The first impulse may be to magnify our own duties and burdens and to indulge a sense of injustice because the same measure of freedom has not been bestowed upon us as has been bestowed on our neighbor yonder, who always seems to have his work done and is ready and glad to lend a helping hand to some one else, or perhaps we quiet ourselves into the old inactivity with the thought that our friend has been blessed with greater ability than we have and should of course be able to do more. Thus mortal mind attempts to justify its own lack of understanding, its own weakness or laziness, by throwing the responsibility on that power from which all things emanate. It is ever ready to accuse Deity of injustice. But let us be thankful that back of this mortal mind and far beyond it lies the conviction that justice is a fact, that there is a reason for everything and therefore a reason why one person can accomplish more than another, the secret of which, if understood and applied, would bring about like results in every case.

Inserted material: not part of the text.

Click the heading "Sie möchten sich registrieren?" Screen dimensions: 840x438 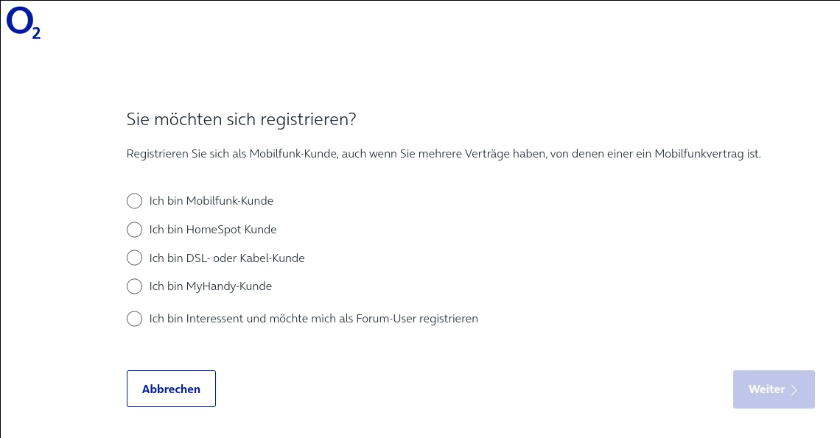point(242,119)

Let us, then, as reasonable human beings, divest ourselves of the belief that God can be unjust. When we have lost the false notion that somewhere above and beyond the reach of our understanding there is a power which arbitrarily deals out to its victims both good and evil in whatever measure it deems fit, then we begin to ask and seek for the reason of things and to analyze the make-up of those who seem to gather unto themselves a greater measure of dominion or success, of love and of joy, than we do. Humbling ourselves as little children, we are brought to the point where we can say, "Teach me the secret of true power;" and we find we are at last in the mental attitude which is ready to receive the truth. Then, and then only, have we opened the door, walked out into the real world, which is full of wonderful possibilities, and put our feet on the first round of the ladder which leads to spiritual attainment and true success, and thence to peace.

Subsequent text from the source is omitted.